DIRECTORS: William Arntz, Betsy Chasse, Mark Vicente.

CAST: Marlee Matlin, Barry Newman, Elaine Hendrix.

RATING: Not rated; includes profanity and some sexual content.

Great *****Good ****
Fair *** Bad **Bomb *

Bill Muller
The Arizona Republic
Apr. 23, 2004 12:00 AM

Watching What the #$*! Do We Know!? is like taking college physics from a really entertaining professor.

Part documentary and part pseudo-drama, the film employs a diverse tableau of experts who leave the dusty textbooks behind while questioning the nature of perception and reality. It's a pleasant switch from the usual fare - a smart movie that's not afraid to show off its IQ.

Essentially an exploration of quantum mechanics, the film with the funny name examines how the brain captures and processes information, and how that influences thoughts and actions. The filmmakers offer the data in layman's terms, but the movie never seems condescending or patronizing.

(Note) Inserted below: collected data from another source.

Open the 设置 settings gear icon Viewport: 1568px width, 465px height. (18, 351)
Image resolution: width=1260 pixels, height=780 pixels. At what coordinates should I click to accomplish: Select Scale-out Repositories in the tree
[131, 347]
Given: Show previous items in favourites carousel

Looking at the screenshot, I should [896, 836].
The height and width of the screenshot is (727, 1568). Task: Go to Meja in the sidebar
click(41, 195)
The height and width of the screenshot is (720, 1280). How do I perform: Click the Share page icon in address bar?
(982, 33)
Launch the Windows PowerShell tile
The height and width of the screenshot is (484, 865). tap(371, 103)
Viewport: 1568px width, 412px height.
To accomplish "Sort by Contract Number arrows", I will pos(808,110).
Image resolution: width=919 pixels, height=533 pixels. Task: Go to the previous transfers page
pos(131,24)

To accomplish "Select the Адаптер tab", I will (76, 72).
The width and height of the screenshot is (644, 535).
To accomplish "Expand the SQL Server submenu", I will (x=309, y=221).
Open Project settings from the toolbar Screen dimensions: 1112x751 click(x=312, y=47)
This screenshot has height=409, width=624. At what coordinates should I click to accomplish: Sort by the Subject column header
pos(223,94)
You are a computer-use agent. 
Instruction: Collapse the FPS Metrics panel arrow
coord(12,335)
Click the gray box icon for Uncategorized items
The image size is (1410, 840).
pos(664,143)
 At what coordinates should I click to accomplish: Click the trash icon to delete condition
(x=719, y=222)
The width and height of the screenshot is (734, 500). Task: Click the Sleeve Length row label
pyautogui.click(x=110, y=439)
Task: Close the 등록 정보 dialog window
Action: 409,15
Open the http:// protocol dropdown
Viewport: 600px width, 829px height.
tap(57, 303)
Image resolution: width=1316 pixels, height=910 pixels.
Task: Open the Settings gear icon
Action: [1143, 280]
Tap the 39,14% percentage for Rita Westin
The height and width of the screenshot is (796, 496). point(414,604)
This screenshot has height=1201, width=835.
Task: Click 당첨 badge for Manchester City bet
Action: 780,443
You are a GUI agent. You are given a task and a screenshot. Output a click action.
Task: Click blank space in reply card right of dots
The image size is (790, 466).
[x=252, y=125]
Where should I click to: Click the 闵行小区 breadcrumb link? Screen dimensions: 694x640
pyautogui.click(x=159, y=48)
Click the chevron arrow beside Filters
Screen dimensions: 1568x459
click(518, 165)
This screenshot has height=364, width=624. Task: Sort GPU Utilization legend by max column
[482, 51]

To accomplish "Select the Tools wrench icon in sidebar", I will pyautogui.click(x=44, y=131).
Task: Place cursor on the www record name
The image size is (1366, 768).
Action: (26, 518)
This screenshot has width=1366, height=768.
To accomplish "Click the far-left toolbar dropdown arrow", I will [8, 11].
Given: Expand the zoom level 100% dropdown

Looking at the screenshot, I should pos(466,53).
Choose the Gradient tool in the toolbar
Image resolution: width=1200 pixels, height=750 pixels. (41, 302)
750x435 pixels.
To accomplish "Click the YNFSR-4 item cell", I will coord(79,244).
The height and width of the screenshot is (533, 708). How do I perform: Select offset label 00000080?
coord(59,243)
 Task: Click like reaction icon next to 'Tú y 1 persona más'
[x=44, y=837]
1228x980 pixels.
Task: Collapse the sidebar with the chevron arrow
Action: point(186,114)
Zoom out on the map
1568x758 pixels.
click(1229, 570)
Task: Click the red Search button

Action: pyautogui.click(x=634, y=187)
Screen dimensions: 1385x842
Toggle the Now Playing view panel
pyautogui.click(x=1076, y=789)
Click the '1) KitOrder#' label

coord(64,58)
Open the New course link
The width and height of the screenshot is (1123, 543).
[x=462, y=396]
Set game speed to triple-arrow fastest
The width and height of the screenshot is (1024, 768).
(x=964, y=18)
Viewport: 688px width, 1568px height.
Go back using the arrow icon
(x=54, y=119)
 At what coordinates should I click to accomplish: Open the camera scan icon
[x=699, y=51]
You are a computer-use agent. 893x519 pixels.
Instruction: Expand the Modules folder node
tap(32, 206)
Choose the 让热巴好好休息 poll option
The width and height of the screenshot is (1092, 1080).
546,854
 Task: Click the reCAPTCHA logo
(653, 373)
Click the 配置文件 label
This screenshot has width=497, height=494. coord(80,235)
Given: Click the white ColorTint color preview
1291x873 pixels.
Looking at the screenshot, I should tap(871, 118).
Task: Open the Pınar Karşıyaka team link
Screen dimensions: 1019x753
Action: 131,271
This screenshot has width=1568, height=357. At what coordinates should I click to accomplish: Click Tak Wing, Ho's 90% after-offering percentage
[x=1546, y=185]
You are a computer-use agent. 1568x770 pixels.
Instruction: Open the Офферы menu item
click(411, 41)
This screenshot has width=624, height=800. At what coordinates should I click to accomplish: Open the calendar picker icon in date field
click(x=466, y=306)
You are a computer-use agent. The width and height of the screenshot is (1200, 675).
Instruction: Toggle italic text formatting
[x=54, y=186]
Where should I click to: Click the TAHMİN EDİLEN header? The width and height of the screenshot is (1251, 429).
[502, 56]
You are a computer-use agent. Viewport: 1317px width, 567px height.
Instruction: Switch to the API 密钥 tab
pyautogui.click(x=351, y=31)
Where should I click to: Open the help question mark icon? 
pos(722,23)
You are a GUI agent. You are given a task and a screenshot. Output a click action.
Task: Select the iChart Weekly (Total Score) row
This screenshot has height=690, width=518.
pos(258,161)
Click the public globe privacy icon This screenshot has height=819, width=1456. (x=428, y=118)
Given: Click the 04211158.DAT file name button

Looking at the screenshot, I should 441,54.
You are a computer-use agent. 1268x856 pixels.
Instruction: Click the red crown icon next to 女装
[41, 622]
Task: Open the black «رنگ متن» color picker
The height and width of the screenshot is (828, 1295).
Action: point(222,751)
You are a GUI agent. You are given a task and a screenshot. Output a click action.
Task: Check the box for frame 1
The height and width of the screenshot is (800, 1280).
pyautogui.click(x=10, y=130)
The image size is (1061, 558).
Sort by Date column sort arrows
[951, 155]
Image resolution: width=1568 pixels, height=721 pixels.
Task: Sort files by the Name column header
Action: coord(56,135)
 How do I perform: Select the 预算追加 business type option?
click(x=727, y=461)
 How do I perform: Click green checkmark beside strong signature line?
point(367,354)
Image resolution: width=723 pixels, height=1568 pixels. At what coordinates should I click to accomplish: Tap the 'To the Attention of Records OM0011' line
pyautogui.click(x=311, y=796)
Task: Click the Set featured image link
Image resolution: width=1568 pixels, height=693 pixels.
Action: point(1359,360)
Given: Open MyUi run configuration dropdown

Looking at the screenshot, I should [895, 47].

Presented in an alacritous style augmented with comedic computer graphics, the film shakes the foundations of common conceptions, such as the idea that matter is "solid" or that our minds make a distinction between memories and reality.

Similar concepts were explored in Richard Linklater's wondrous animated film Waking Life, which depicts a series of events as part dream, part reality. What the #$*! Do We Know!? looks at the perception-vs.-reality question from a more academic standpoint, but it's just as thought-provoking.

Because physics often depends on the location of an imaginary "observer," the movie features its own observer: Amanda, a divorced photographer played by Marlee Matlin. As Amanda struggles through a typical day, she heads "down the rabbit hole" for an experience in quantum physics.

Amanda is the audience's proxy. She's suffering from depression from her divorce, a condition the filmmakers argue stems from bad wiring in her brain, which can be corrected by breaking old habits.

The movie makes the case that humans can become addicted to certain emotions - love, rage, humiliation - just like a drug, and it takes willpower to break the cycle.

On her journey, Amanda views different versions of herself in alternate universes, meets a basketball-playing kid who explains wave theory and dances to Addicted to Love performed by a group of animated cells with a more than passing resemblance to the late Robert Palmer, complete with backup singers.

In livening up what could otherwise be a dry topic, directors William Arntz, Betsy Chasse and Mark Vicente make excellent selections in terms of their talking heads, which include prominent physicists, neurologists and other medical doctors, a molecular biologist and several "spiritual teachers, mystics and scholars."

Virtually all the scientists are charismatic and easy to understand, and the spiritualists make their arguments with persuasive conviction. If the movie is out to change some minds, it just might achieve that goal.

While attacking the most basic notions of reality, the film makes the case - through its panel of enlightened thinkers - that people can actually affect events through the power of thought. The movie threatens to turn into a "positive thinking" seminar at this point, but it eventually snaps out of the doldrums.

The film is summed up by nuclear physicist Amit Goswami, who says that quantum mechanics is the "physics of possibility."